Author: Thomas Keller’s recipe in NY Times



  • 2 red bellpepper- seeds and ribs removed
  • 2 tbsp EVOO
  • 1 tsp minced garlic
  • 1/2 cup finely diced yellow onion
  • 12oz tomatoes- peeled, seeded, finely diced, juices reserved
  • 1 sprig fresh thyme
  • 1 sprig flat-leaf parsley
  • 1/2 bay leaf
  • salt to taste


  • 1 green zucchini (4oz)- thinly sliced
  • 1 yellow zucchini (4oz)- thinly sliced
  • 1 japanese eggplant (4oz)- thinly sliced
  • 4 tomatoes- thinly sliced
  • 1/2 tsp minced garlic
  • 2 tsp olive oil


  • 1 tbsp EVOO
  • 1 tsp balsamic vinegar
  • thyme
  • salt and freshly ground black pepper


  1. For piperade, heat oven to 450*F.  Place pepper halves (cut side down) on a foil-lined tray.  Roast until skin loosens, about 15 minutes.  Remove from heat and let rest until cool enough to handle.  Peel and chop finely.
  2. Combine oil, garlic, and onion in medium skillet over low heat until very soft but not browned, about 8 minutes.  Add tomatoes, their juices, thyme, parsley, and bay leaf.  Simmer over low heat until very soft and very little liquid remains, about 10 minutes, do not brown; add peppers and simmer to soften them.  Season to taste with salt, and discard all herbs.
  3. Heat oven to 275*f.  Spread piperade in bottom of an 8-inch baking dish or casserole dish.
  4. From the side of dish, arrange a strip of alternating slices of vegetables over piperade, overlapping so that 1/4 inch of each slice is exposed.  Around the center strip, overlap vegetables in a close spiral that lets slices mound slightly toward center.  Repeat until dish is filled.  You may have remaining vegetables.


    No leftover vegetables.

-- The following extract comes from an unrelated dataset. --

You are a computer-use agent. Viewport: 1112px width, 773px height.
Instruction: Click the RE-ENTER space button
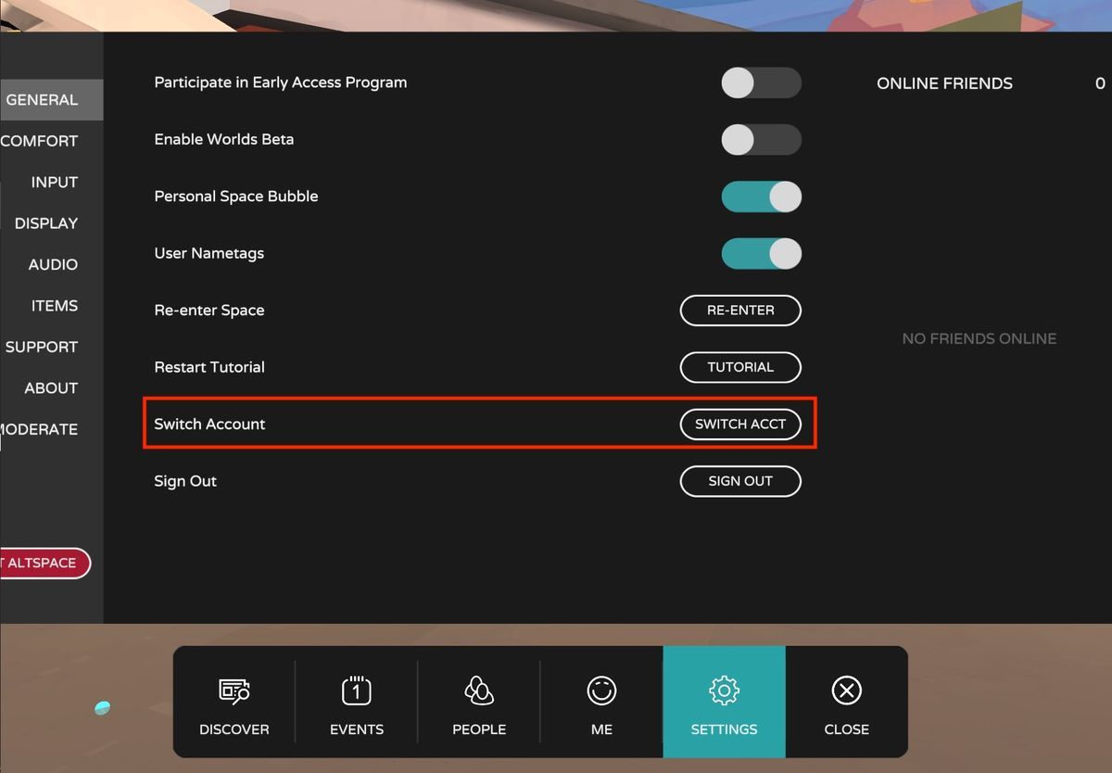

Ratatouille pre-baking.

  5. Mix garlic, oil, and thyme leaves in a bowl and season with salt and pepper to taste.  Sprinkle over vegetables.  Cover pan with foil and crime edges to seal well.  Bake until vegetables are tender when tested with a paring knife, about 2 hours.  Uncover and bake for 30 minutes more.  If there is excess liquid in pan, place over medium heat on stove until reduced.  Do not allow to brown.
  6. For vinaigrette, take a tablespoon of piperade from the baking dish, combine with oil, vinegar, herbs, and salt and pepper to taste in a bowl.
  7. To serve, heat broiler and place byaldi underneath until lightly browned.  Slice in quarters and carefully lift onto plate with offset spatula.  Turn spatula 90 degrees, guiding byaldi into a fan shape.  Drizzle vinaigrette around plate.  Serve hot.  Tada!!!!!

My plated Ratatouille- Baguette and goat cheese not pictured.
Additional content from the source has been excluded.